[Records]
* * * * * * * * *
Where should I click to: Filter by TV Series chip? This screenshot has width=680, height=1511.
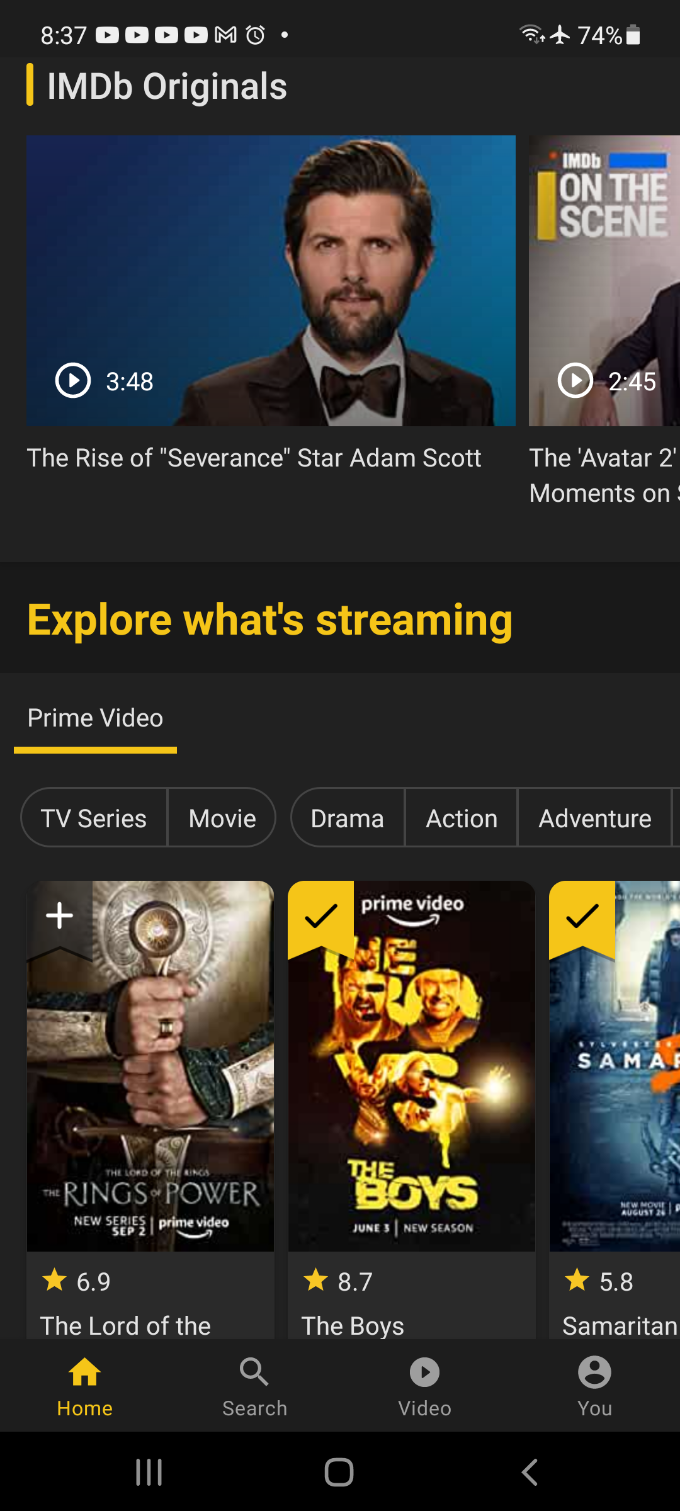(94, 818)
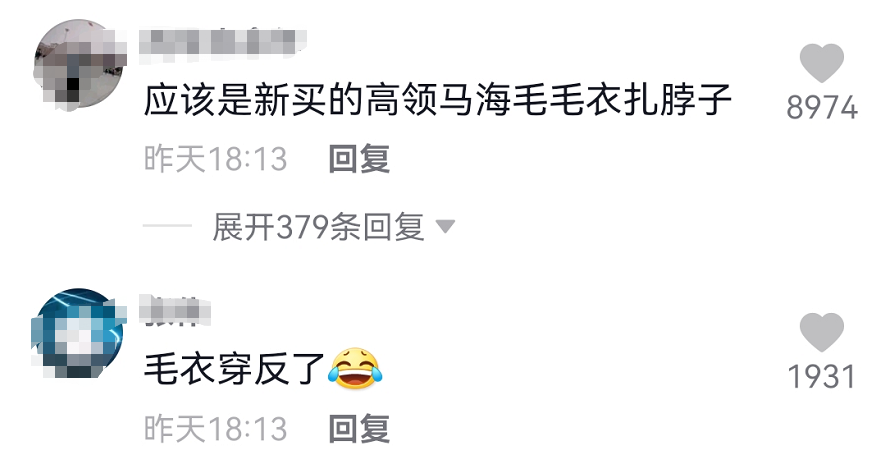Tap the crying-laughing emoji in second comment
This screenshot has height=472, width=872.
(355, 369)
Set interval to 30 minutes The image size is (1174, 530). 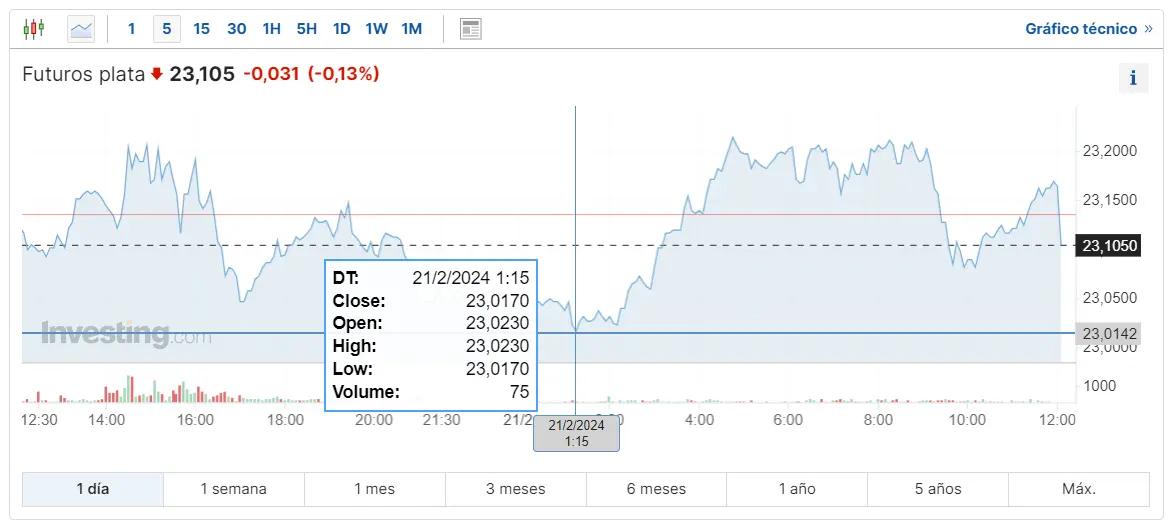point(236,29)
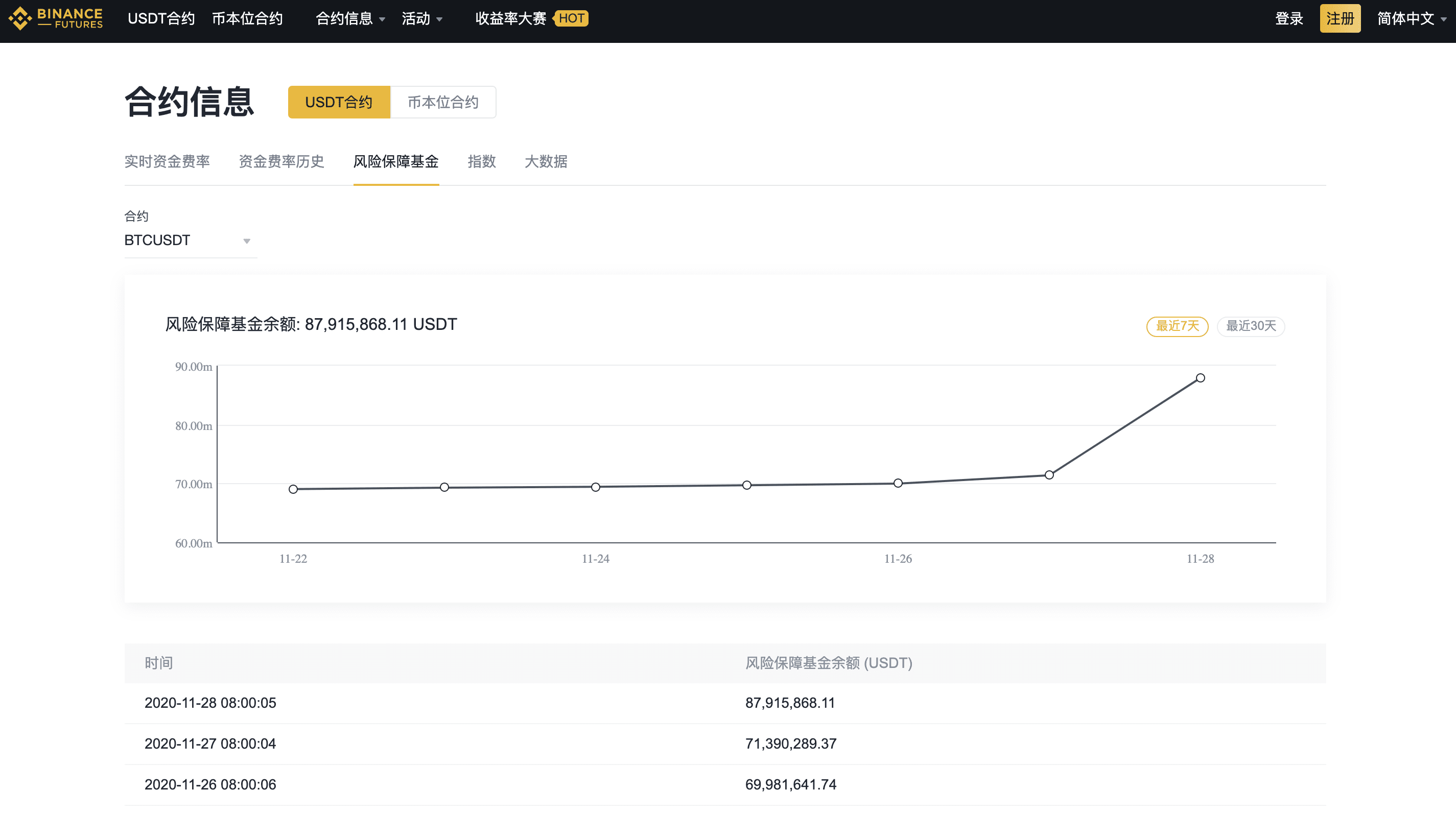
* * * * * * * * *
WHAT THE EXERCISE ASKS: Pick out every line above that contains the word "This".

COMPLETED EXERCISE:
Where should I click to: Filter by TV Series chip? This screenshot has width=680, height=1511.
This screenshot has height=472, width=872.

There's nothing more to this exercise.